*Excerpt*.
## Begin
By Christopher Toothaker, THE ASSOCIATED PRESS
CARACAS, Venezuela - Shouts of "Kill him! Kill him!" ring out as the preteens train their virtual assault rifles on the last remaining terrorist and spray him with bullets. Blood splatters. The enemy collapses. And they cheerfully wrap up another game of "Counter-Strike."
The most popular video games among kids often imitate life outside this Internet cafe in San Augustin - one of the many crime-ridden slums in Venezuela's capital, where residents say too many of the young players easily trade joysticks for guns.
In a bid to curb that trend, Venezuela's National Assembly is on track to prohibit violent video games and toys. The proposed legislation, which received initial approval in September, is expected to get a final vote in the coming weeks.
## End
*Data provided*.
## Begin
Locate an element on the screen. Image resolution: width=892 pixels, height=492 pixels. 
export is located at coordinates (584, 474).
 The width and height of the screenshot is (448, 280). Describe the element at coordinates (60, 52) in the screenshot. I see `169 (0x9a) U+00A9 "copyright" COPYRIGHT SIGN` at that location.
## End
*What you should do*.
Answer these questions from the Venezuela video game article:
(a) Which game are the preteens playing?
(b) In which slum is the Internet cafe located?
(c) In what month did the proposed legislation receive initial approval?

*In response*.
(a) "Counter-Strike."
(b) San Augustin.
(c) September.